Perception is a fundamental function because it allows organisms to be in contact with the environment and adjust to environmental conditions. Humans also possess higher intellectual functions, which allow for elaborate handling of perceptually obtained information. The thesis concerns a distinction between an inferential ("cognitive") mode and a (direct-)perceptual mode of apprehension, and a notion of perceptual skill acquisition as a transition from the inferential to the perceptual mode. The mode distinction and the mode-transition model was formulated by Runeson, Juslin, and Olsson (2000) within the ecological direct-perception framework (Gibson, 1966, 1979).

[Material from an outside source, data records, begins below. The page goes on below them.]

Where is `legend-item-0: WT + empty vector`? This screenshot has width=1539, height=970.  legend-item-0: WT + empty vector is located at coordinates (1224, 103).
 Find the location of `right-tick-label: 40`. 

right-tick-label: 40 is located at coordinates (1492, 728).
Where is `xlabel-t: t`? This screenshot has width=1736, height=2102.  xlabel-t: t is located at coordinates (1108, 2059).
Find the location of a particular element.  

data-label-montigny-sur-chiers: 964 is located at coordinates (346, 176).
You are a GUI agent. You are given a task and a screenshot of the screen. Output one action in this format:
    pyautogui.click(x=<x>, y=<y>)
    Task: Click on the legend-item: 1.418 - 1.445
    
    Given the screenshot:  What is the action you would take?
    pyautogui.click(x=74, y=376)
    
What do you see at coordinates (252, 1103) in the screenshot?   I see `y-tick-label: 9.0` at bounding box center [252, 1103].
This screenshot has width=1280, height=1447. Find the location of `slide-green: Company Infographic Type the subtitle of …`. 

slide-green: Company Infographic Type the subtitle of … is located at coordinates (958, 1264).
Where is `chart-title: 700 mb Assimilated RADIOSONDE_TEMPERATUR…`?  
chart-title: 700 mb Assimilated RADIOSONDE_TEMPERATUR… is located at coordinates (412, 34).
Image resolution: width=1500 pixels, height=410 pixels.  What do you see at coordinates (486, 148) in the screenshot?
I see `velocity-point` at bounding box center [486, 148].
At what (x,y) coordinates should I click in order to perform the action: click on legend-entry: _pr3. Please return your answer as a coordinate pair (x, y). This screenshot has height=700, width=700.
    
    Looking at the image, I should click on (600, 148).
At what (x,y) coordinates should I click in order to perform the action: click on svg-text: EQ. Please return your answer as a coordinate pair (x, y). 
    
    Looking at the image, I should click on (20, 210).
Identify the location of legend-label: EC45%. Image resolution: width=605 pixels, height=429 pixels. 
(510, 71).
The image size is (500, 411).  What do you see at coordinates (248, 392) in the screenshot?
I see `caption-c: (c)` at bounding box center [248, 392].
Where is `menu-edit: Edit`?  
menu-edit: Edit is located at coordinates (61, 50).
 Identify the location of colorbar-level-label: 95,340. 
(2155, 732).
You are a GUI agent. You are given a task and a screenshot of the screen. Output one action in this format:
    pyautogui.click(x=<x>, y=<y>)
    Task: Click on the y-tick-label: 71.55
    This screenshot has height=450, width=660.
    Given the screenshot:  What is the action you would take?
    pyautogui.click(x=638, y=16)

The modes of apprehension were investigated in an experimental paradigm that concerned visual perception of the relative mass of two colliding objects. The relative mass is specified by an optical variable in the collision movement pattern, which observers may pick up while functioning in the perceptual mode. However, novices often rely on other, nonspecifying, optical variables that may constitute cues that are used in the inferential mode (Runeson et al., 2000).
Four tentative mode indicators were employed: participants' realism of confidence, introspective mode reports, amplitudes of brain event-related potentials, and response times. Generally, the results did not support the mode-transition model of skill acquisition. Furthermore, results suggested that reliance both on the specifying and nonspecifying variables might have occurred either in the inferential or in the perceptual mode. However, the mode indicators may not have captured mode as intended. For instance, the discriminability of used optical variables, and not the mode of apprehension, may have affected both amplitudes of event-related potentials and mode reports.
It is argued that the mode-transition model and the distinction between two modes of apprehension should be further investigated employing other methodologies, and, furthermore, that the mode distinction has a place within an ecological framework.